> **What needs to be done**:
Take the line containing "The image size is (921, 663)." and every line after it to the end of the material below; reproduce them exactly, without pictures.

> **Supplied data**:

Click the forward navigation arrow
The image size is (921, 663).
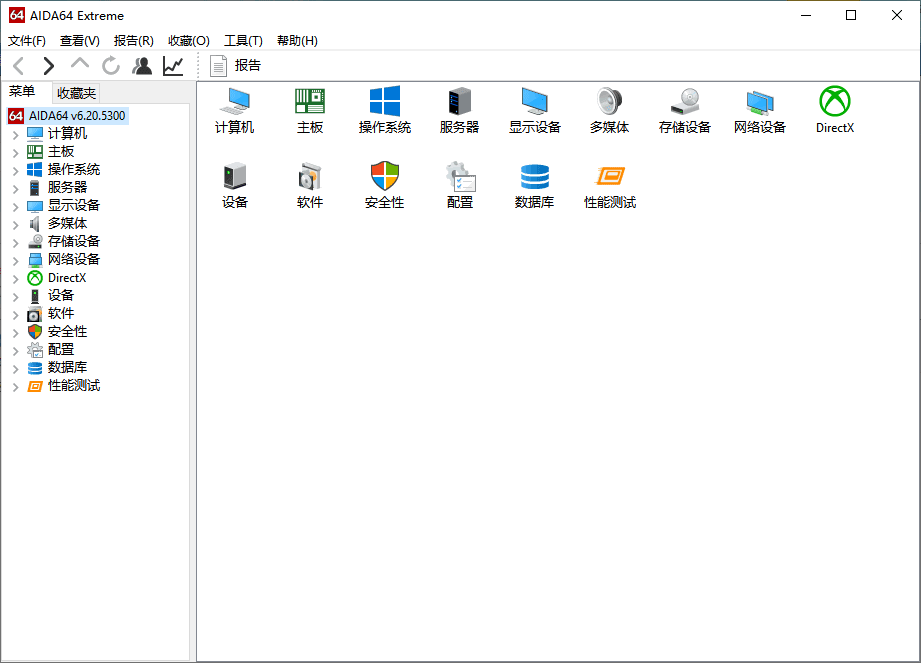pos(49,66)
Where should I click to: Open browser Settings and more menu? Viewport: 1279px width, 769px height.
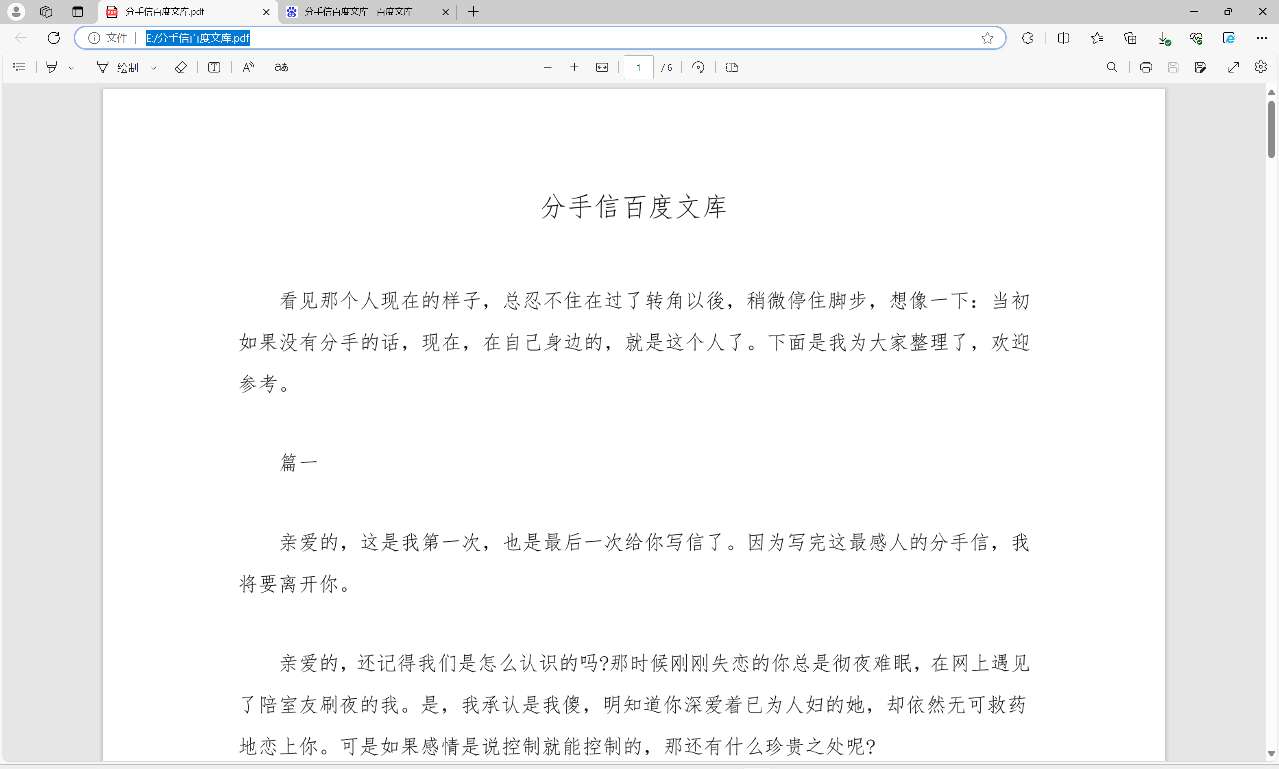point(1261,38)

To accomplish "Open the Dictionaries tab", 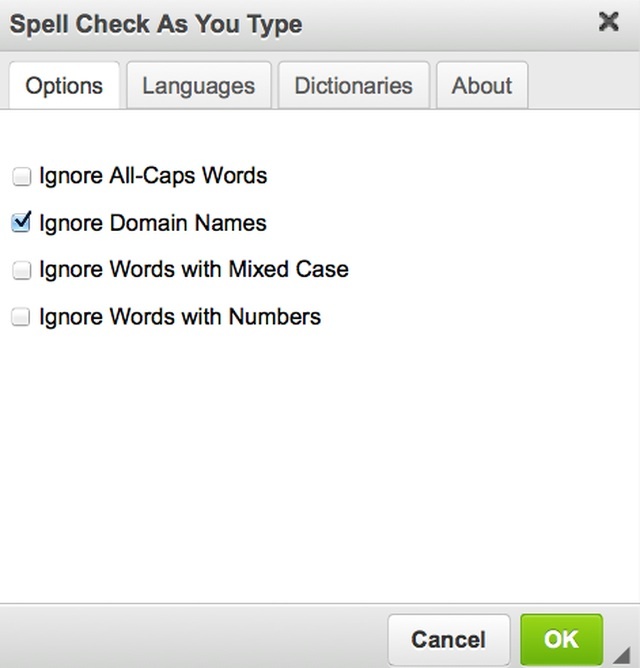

> **Response area**:
The image size is (921, 663).
pos(49,66)
Where should I click to: Open browser Settings and more menu? Viewport: 1279px width, 769px height.
point(1261,38)

To accomplish "Open the Dictionaries tab", 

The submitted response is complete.